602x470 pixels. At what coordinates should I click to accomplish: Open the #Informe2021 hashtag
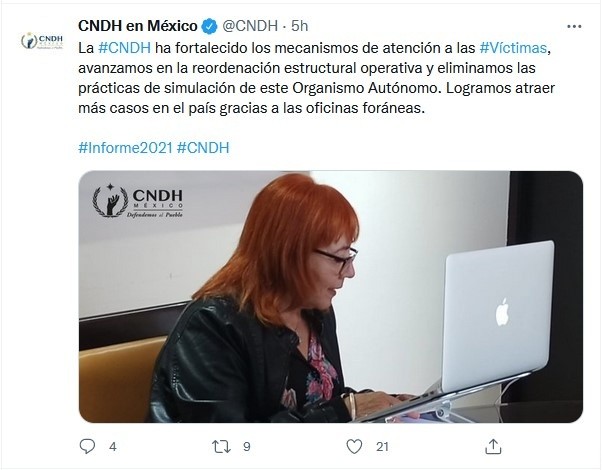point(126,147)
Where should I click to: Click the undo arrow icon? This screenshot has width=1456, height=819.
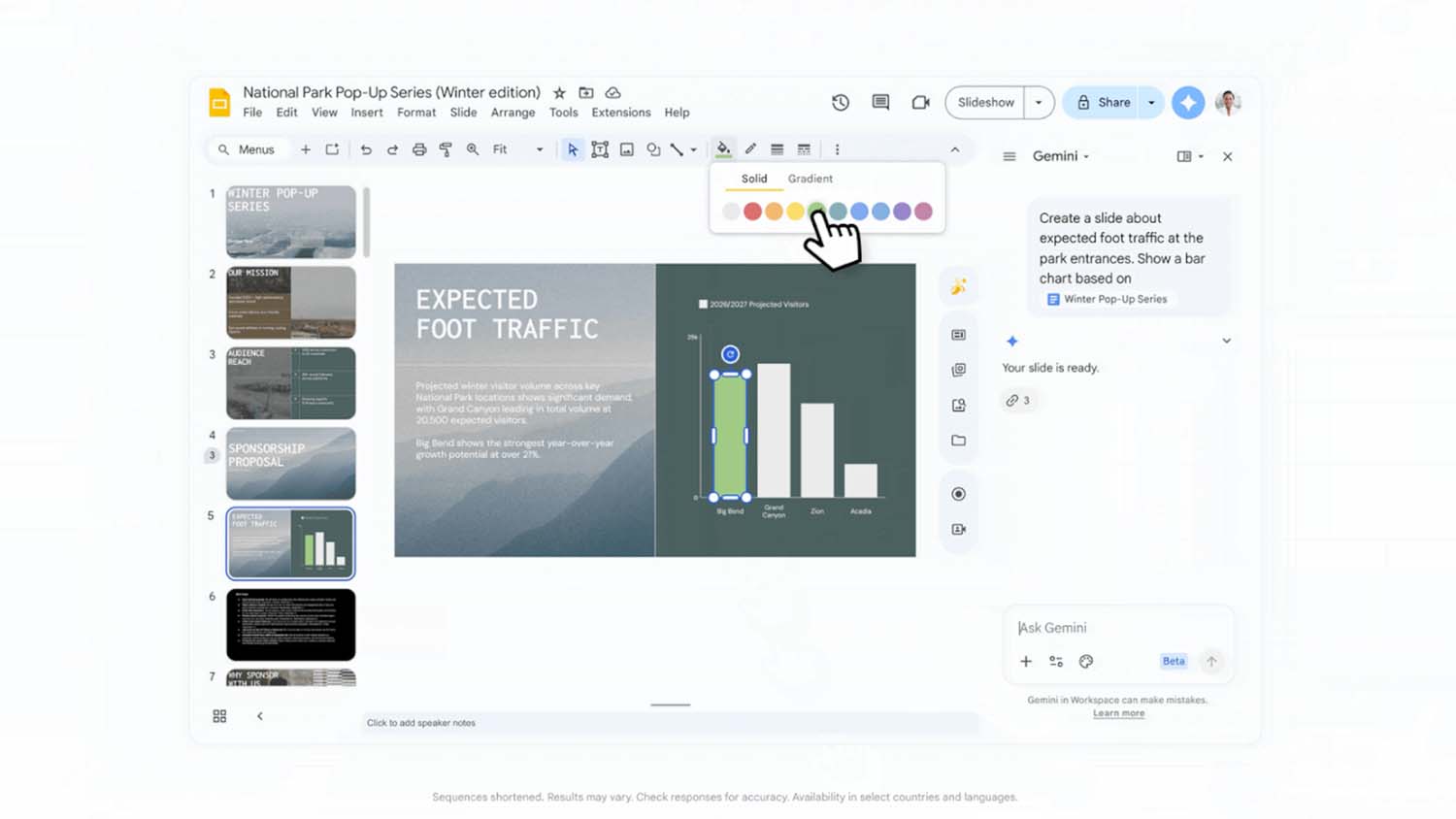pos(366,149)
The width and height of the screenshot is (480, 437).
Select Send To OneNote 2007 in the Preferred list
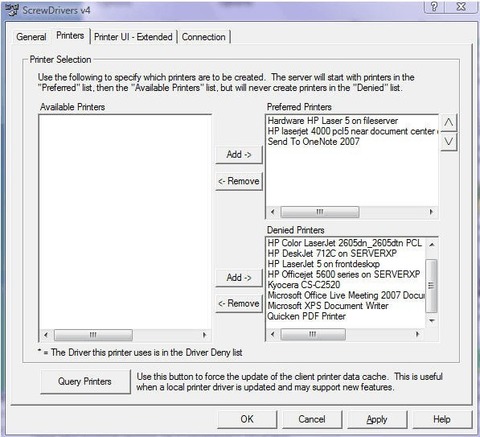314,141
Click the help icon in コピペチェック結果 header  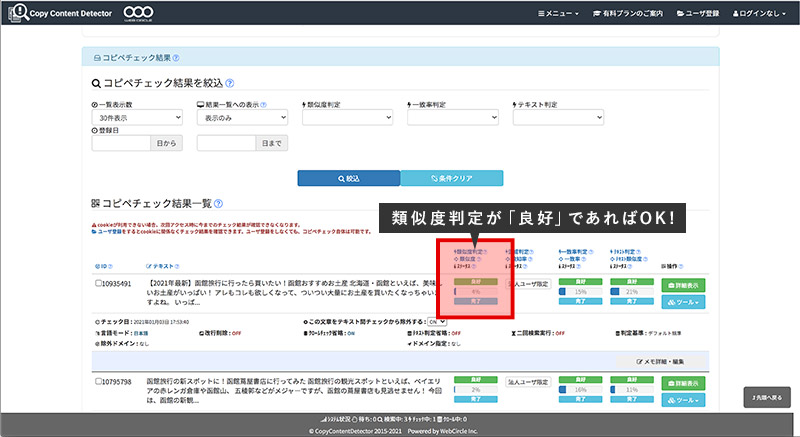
________________
Task directions: Beginning with the line that contains "Where should I", output every line down to the last line of the entries above exactly as written, apart from the pictures.

Response below:
Where should I click to: Click the undo arrow icon? This screenshot has width=1456, height=819.
pos(366,149)
The width and height of the screenshot is (480, 437).
Select Send To OneNote 2007 in the Preferred list
314,141
Click the help icon in コピペチェック結果 header  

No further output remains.